In November – nearly 2 1/2 years after the initial request was filed – the appeals court ruled in favor of The Eagle. The court found Hunter, as a third party, had no right to bring an action under the Kansas Open Records Act.
“KORA is a sword to obtain access to the public record, not a shield to prohibit access to private records. Hunter asked the district court to do the latter,” the court wrote.
Hunter’s board decided not to appeal the decision to the Kansas Supreme Court.
Instead, it turned over the e-mails and talked about the clinic’s finances and the measures taken to fix them.
Because it ruled that the case should be dismissed due to Hunter’s lack of standing, the court’s decision did not address questions about who owns e-mails on public servers, which would have been helpful for those interested in open records and employment law.
It also did not answer whether e-mails dealing with private business on public servers are public.
“That’s something that will have to be dealt with at some point in KORA or elsewhere in Kansas law,” said Lyndon Vix, attorney with Fleeson Gooing, who represents The Eagle.
Currently, Kansas legislators and the judicial council are considering updating the open records law.
Attorney Alan Rupe, who represented Hunter in the lawsuit, said it’s time for the law to be updated to “reflect current realities.”
“A lot has changed since the legislation was first adopted in 1984,” Rupe wrote in an e-mail. “With e-mail and electronic documents composing a large part of the records that are now subject to KORA, there are new issues, like the ones raised in this lawsuit, that simply are not addressed by the statute’s current language.”
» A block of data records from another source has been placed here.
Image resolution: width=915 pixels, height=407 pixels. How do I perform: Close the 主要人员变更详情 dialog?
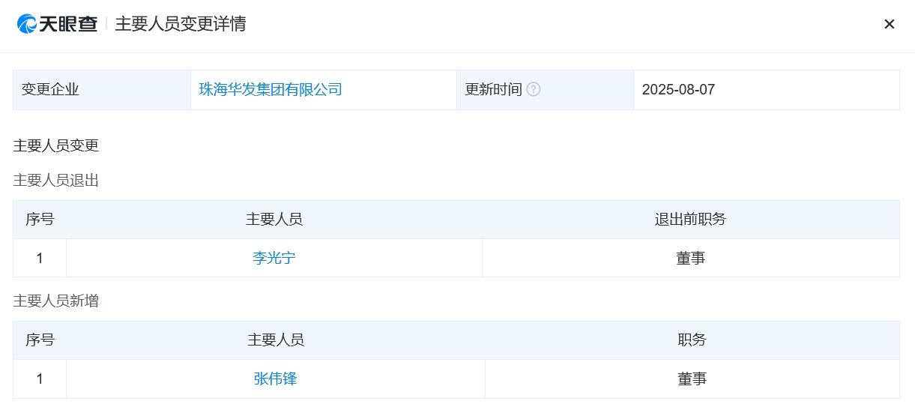point(890,24)
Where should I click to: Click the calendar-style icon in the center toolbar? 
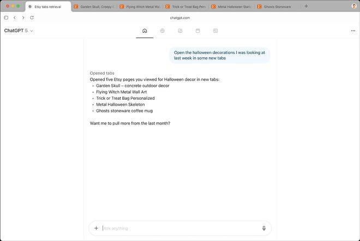tap(197, 31)

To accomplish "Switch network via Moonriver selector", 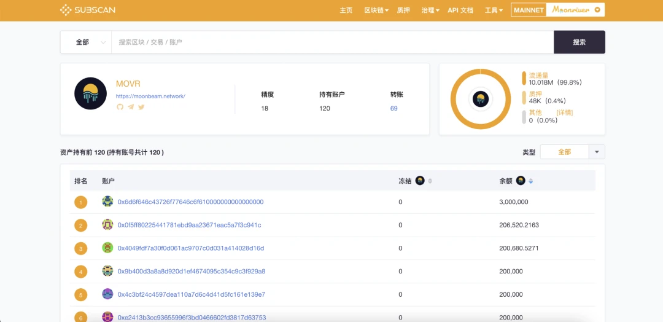I will click(575, 10).

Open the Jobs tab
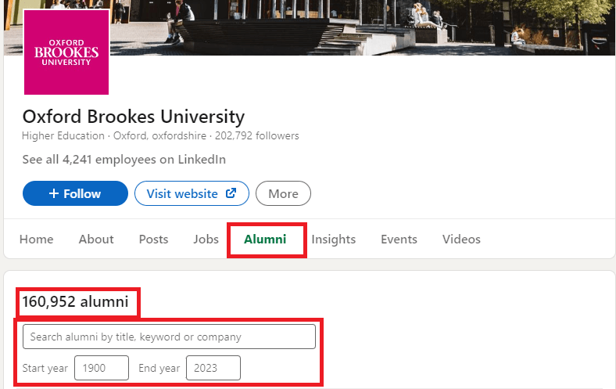[x=206, y=240]
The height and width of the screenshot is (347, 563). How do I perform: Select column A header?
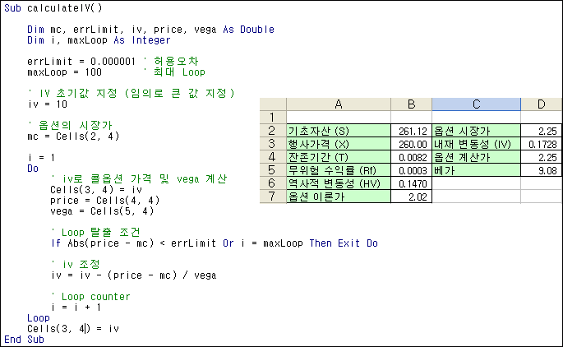pyautogui.click(x=338, y=104)
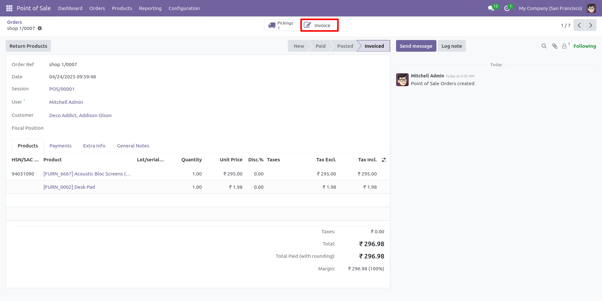Image resolution: width=602 pixels, height=301 pixels.
Task: Open the apps grid menu icon
Action: click(9, 8)
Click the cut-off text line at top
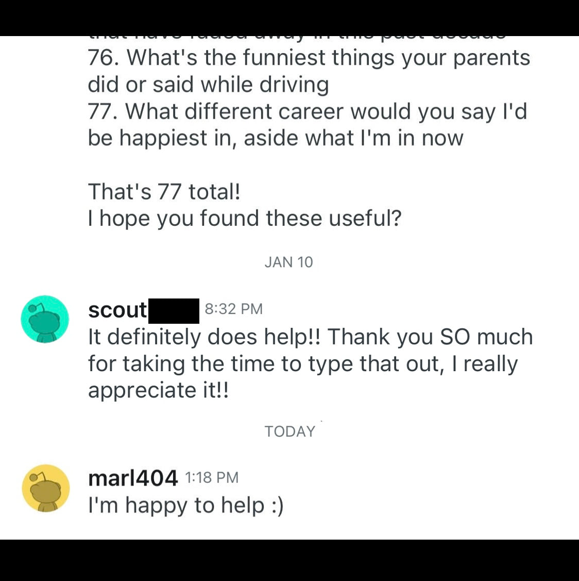This screenshot has height=581, width=579. [x=296, y=37]
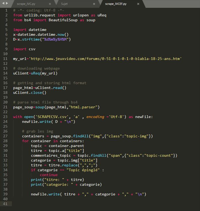The image size is (200, 211).
Task: Place cursor on 'import csv' line
Action: [x=24, y=49]
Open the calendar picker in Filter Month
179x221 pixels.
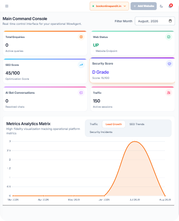pyautogui.click(x=170, y=21)
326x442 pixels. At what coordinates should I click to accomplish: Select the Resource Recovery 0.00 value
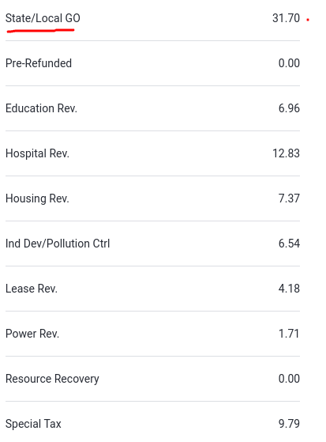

The Kansas Open Records Act varies from other states’ open records laws in that it defines a public record not primarily by its content, but whether a public agency possesses the record. Most states define it by its content.
There are tradeoffs with that, Vix said.
“In this case, if we had an open records law like most other states, there’s likely no way to get the Hunter e-mails because they didn’t deal with the public business of WSU. But because the WSU system stored the e-mails, we had a strong basis under Kansas law to argue that they are open records,” Vix said.
WSU’s technology policies advise users that they cannot expect information on the university’s system to remain private and that the information may be subject to disclosure under the open records law.
David Moses, general counsel for Wichita State University, says he thinks the law should be changed to focus on whether the content is public record, not necessarily where it’s stored.
It’s an ongoing debate on the state level with e-mails that were sent on private accounts regarding the state budget not being public, as well as on the national front with former Secretary of State Hillary Clinton’s e-mails on matters of state.
“It’s really do you look at the substance of the record or do you look at the source of the record?” Moses said.
He suggests lawmakers consider adding a procedure to give third parties a chance to quash their records from being disclosed by public agencies.
Vix’s advice to the average person filing a record request? Good luck.
“I have read so many denials of KORA requests it’s really kind of discouraging when you think about the fact that this is supposed to create transparency and the way our system is set up, it’s so easy for an agency to deny. I don’t think KORA is fulfilling its purpose in many instances.”
How to file a record request
Under Kansas law, anyone can make a written request to a public agency for public records it possesses.
Make sure to include your name, address and other ways to contact you about your request, like an e-mail or phone number.
Find out who the record custodian is for the agency you are contacting.
The agency is legally obligated to respond to your request within three business days.
Explain in your written request that you are requesting a record under the Kansas Open Records Act. State as specifically as possible what record you are seeking.
You may want to include an amount that you are willing to pay the agency for copying the records. It’s also a good idea to ask for an itemized receipt.
You may also want to state what format you would like the records in electronically, like PDFs or Excel workbooks.